BLACK HAWK, S.D. (AP) - Thirty people who lost their homes when the ground collapsed in a Black Hawk neighborhood and exposed an abandoned mine have now signed on to a lawsuit seeking compensation from the state of South Dakota.
The Hideaway Hills residents say the state mined underneath the entire neighborhood up until 1993 but failed to reclaim or warn buyers about the now-collapsing mine.
The lawsuit says that failure resulted in residents purchasing and living in homes that are both worthless and dangerous.
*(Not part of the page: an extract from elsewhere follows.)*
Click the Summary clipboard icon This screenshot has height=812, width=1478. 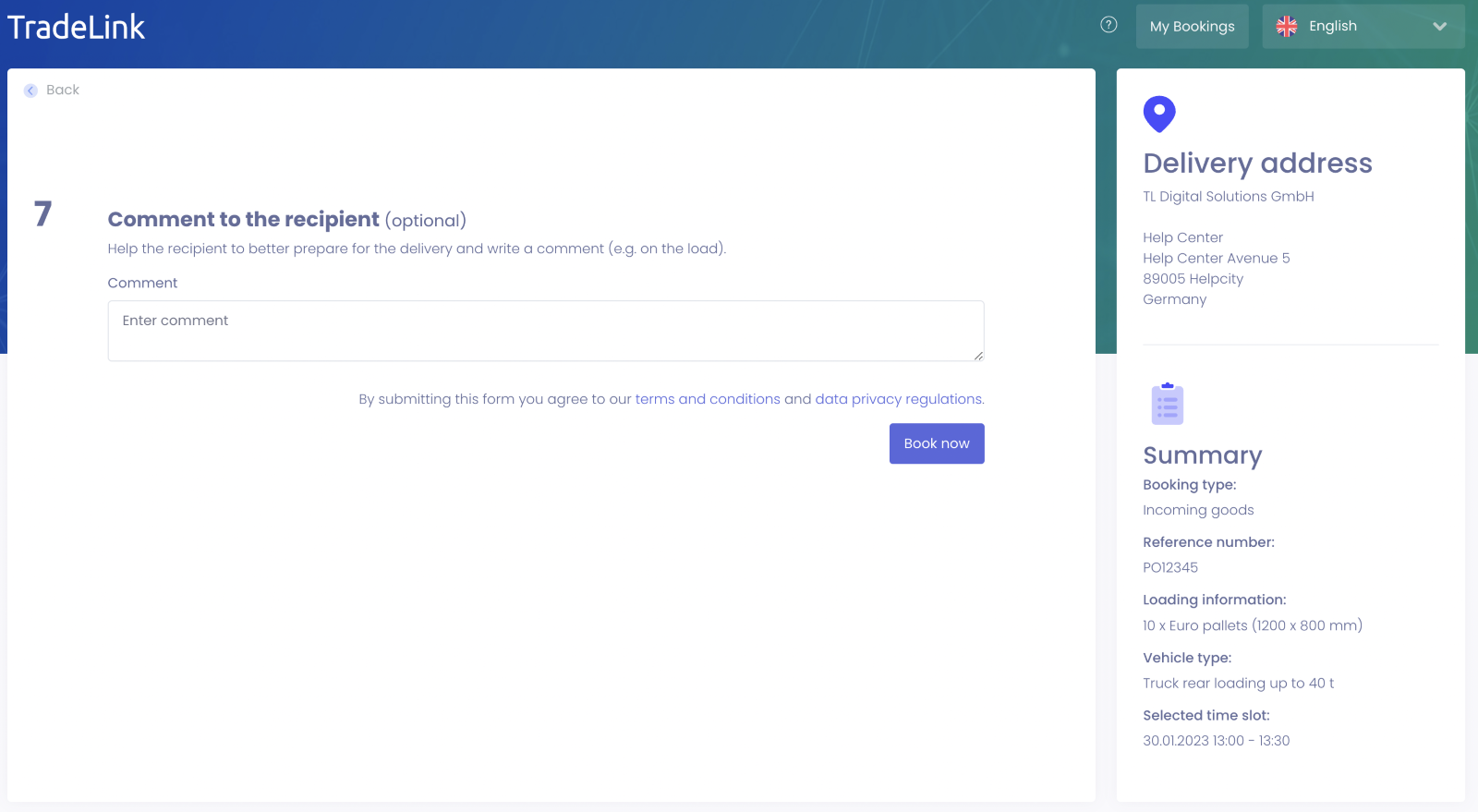(x=1168, y=404)
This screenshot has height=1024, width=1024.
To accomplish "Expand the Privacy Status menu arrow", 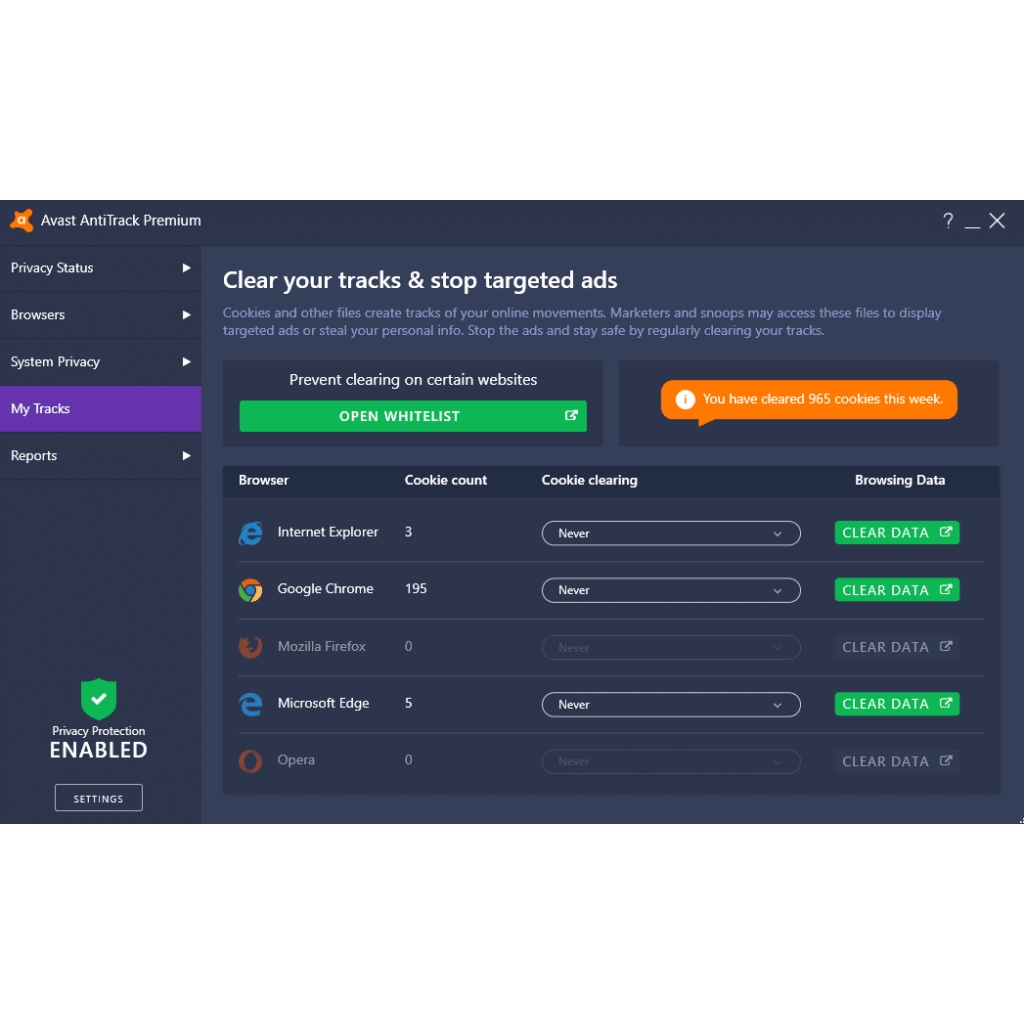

Initially, about 40 people in 15 homes were forced to evacuate when the ground collapsed in April 2020 revealing a shallow gypsum mine.
“Hideaway Hills is essentially sitting upon ‘Swiss cheese’ as a result of the mining activities of the state,” the complaint said. “The land over the Gypsum Mine is collapsing” and “eventually all of it is going to collapse into the mine,” the Rapid City Journal reported.
“You could have a kid fall in a hole, you could have a school bus fall in a hole” or a collapse could cause a gas explosion, said attorney Kathleen Barrow of Fox Rothschild, a large national law firm.
Barrow said she suspected the mine was larger than previously thought because homes and roads outside of the collapse are experiencing small collapses and shifts in the ground and walls.
The lawsuit filed in Meade County is one of at least two that have been filed over the sinkhole and abandoned mine.